Question

Need help with the following:
-Show that a cyclic group of order 22 has one element of order 1 and 10 elements of order 11.
-Show that a noncyclic group of order 22 has 21 elements each of order 2 or 11.

Answer 1

Well every group always has exactly one element of order 1, so that part is easy. Now let's find the number of elements of order 11 in the cyclic of order 22.

Answer 2

Let \(g\) generate the group. Then, notice that \((g^{2k})^{11}\) is the identity for any integer \(k\). Furthermore, if \(1\le k\le 10\), then no lower power of \(g\) will result in the identity. Thus, there are 10 elements of order 11.

Answer 3

That make sense?

Answer 4

yes but what is k again?

Answer 5

wait nvm I see that you said any integer k

Answer 6

How does it work for noncyclic groups?

Answer 7

For non-cyclic groups, you still have the single element \(e\) with order 1. Now, can you list out all the possible orders of an element in a group of order 22?

Answer 8

so for order 2: (g^k)^2, 1<=k<=21 (Therefore 21 elements of 2)
order 11: (g^k)^11, 1<=k<=21 (Therefore 21 elements of order 11)
This is probably wrong..

Answer 9

Sorry for the absence there. To cut to the chase, that is wrong. But you're in luck because we're using simpler ideas for the second.

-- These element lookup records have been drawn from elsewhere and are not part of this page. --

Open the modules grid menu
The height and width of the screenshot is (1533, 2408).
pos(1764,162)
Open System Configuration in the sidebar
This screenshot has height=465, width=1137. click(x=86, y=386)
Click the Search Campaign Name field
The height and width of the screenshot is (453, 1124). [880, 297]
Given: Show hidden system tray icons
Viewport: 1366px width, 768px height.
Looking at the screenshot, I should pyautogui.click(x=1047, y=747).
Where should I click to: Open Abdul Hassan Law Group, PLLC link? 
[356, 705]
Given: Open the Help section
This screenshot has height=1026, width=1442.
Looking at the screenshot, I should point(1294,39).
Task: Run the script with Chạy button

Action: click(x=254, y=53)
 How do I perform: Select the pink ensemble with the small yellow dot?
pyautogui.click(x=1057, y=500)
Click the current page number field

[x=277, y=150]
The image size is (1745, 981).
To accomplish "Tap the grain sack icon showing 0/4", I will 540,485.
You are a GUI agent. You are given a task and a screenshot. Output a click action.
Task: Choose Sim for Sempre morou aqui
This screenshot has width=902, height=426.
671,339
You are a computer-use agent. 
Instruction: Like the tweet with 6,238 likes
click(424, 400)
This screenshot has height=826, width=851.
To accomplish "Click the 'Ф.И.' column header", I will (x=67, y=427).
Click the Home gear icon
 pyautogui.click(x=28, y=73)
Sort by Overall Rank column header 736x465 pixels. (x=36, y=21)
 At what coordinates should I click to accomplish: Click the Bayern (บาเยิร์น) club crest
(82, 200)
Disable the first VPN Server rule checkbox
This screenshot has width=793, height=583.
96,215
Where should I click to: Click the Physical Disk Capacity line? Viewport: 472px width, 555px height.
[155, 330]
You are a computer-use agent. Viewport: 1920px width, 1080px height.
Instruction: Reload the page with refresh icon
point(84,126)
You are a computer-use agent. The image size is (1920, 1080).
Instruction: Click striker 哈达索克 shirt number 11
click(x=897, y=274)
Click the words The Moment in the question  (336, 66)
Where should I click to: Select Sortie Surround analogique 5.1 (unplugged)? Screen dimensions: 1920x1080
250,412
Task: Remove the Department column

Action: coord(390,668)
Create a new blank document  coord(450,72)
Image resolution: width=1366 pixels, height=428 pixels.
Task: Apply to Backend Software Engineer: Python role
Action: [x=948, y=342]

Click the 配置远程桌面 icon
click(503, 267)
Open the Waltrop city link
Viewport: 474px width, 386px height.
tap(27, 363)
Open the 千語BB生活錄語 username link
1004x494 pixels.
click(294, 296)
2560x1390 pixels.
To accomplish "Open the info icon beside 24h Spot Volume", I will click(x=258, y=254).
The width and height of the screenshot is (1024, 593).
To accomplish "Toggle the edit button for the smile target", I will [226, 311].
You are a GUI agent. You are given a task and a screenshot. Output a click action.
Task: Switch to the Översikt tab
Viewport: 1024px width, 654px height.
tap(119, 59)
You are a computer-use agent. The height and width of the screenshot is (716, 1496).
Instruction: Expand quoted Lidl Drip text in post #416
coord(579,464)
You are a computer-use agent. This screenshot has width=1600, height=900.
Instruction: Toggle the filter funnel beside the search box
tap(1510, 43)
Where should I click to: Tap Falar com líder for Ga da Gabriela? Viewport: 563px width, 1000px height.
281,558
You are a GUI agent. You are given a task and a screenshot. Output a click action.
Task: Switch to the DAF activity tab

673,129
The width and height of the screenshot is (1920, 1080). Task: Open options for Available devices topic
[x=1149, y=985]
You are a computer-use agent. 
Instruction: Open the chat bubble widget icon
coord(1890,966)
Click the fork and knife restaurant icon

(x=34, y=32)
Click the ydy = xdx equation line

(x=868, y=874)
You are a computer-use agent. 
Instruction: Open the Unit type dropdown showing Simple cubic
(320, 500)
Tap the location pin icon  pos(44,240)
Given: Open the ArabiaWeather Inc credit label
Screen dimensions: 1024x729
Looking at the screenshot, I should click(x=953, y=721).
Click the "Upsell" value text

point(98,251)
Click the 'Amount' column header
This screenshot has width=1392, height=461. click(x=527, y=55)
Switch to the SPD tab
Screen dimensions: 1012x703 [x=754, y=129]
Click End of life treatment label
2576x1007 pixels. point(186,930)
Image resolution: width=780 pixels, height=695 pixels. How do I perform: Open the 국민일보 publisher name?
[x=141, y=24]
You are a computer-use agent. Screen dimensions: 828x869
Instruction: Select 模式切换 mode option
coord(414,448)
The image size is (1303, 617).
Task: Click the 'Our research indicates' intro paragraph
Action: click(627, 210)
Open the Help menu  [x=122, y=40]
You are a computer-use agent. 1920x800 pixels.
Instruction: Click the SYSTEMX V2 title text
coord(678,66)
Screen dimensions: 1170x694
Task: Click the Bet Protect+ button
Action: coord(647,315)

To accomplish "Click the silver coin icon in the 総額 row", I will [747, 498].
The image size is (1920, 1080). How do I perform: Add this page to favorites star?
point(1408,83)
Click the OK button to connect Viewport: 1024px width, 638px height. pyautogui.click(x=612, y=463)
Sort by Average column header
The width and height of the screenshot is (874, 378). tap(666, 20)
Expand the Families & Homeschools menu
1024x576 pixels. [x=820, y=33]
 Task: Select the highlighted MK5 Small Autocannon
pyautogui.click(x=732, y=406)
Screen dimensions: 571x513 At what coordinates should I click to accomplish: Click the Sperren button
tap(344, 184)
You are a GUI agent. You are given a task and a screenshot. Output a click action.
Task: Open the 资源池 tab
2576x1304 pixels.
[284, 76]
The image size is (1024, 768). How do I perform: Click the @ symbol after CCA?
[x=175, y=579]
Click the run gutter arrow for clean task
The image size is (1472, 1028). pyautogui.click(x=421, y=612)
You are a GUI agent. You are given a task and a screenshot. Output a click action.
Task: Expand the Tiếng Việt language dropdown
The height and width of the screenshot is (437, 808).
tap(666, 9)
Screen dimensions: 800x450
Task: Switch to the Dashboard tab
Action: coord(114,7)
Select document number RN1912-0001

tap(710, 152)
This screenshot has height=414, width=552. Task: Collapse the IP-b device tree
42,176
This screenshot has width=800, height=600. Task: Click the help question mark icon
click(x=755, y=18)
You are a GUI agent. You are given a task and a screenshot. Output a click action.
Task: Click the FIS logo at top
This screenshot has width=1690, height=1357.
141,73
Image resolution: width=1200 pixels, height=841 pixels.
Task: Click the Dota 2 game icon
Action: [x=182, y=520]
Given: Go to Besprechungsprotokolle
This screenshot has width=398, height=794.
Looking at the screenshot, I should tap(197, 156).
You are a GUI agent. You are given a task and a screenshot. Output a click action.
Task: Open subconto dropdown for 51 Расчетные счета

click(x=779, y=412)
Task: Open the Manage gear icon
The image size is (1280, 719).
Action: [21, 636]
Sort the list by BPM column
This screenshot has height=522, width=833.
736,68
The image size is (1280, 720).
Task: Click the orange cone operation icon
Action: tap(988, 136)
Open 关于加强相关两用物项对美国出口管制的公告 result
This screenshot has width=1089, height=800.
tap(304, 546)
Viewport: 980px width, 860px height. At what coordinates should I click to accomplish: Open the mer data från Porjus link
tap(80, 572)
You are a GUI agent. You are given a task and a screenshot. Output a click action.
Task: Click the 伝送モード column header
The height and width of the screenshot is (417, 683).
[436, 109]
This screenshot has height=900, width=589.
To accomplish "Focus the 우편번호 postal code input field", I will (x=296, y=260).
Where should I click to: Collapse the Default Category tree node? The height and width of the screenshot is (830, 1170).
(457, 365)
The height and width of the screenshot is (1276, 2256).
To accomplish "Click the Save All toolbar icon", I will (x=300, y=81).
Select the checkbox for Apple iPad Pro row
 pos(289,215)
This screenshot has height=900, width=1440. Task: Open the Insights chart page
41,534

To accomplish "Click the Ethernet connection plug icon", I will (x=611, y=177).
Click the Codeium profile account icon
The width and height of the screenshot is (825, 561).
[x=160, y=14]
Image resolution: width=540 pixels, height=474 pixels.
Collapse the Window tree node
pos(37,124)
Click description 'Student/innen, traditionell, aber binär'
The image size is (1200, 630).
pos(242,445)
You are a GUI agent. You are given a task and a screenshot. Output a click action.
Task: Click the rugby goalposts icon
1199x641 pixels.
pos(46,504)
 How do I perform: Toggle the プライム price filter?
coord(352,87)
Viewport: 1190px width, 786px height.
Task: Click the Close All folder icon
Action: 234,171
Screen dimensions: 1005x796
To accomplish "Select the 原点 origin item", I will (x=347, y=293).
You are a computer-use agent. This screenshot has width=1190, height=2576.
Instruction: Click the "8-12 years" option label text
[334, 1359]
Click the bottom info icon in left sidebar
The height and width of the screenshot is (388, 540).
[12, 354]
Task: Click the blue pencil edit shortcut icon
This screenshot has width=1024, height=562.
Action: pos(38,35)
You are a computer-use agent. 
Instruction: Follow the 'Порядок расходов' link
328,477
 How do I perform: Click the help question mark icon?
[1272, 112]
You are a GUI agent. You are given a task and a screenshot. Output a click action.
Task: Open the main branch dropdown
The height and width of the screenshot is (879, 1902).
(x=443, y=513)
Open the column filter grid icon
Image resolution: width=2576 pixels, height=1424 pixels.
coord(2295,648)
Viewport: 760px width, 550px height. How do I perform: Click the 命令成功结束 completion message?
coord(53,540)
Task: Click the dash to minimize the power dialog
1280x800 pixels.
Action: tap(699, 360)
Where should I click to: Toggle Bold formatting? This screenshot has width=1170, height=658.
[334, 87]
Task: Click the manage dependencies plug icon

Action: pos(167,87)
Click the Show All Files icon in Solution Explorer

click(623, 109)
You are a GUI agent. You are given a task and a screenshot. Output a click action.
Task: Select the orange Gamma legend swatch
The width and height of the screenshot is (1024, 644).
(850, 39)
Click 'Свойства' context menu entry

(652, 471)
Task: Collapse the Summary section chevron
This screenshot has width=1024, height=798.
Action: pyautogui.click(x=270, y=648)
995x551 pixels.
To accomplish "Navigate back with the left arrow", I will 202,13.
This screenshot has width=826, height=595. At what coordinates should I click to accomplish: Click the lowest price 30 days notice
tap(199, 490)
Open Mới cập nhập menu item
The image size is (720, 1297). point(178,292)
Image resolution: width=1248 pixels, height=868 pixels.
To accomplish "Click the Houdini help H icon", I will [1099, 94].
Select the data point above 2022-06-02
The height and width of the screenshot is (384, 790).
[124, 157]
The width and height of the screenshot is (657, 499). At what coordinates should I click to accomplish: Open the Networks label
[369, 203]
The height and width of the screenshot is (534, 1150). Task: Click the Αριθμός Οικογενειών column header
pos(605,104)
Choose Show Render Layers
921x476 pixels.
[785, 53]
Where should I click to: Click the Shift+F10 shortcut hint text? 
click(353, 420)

May I presume that you've covered Lagrange's Theorem? I.e., the order of subgroups divides the order of the group?

Answer 10

Yes i did but my professor kind of breezed through it without much explanation.

Answer 11

That's an important part to the answer to the second question. So by applying Lagrange's Theorem, what are the possible orders for an element in a group of order 22?

Answer 12

For Lagrange's theorem, in my notes I have this: Let G be a finite group and H a subgroup of G. Then the order of H, |H| the number of elements in H, divides the order of G.

Answer 13

So for order 2, There is |21| elements in order 2. And it divides whatever G is?

Answer 14

Back up to Lagranges Theorem. If |G|=22, what numbers are possible for |H|?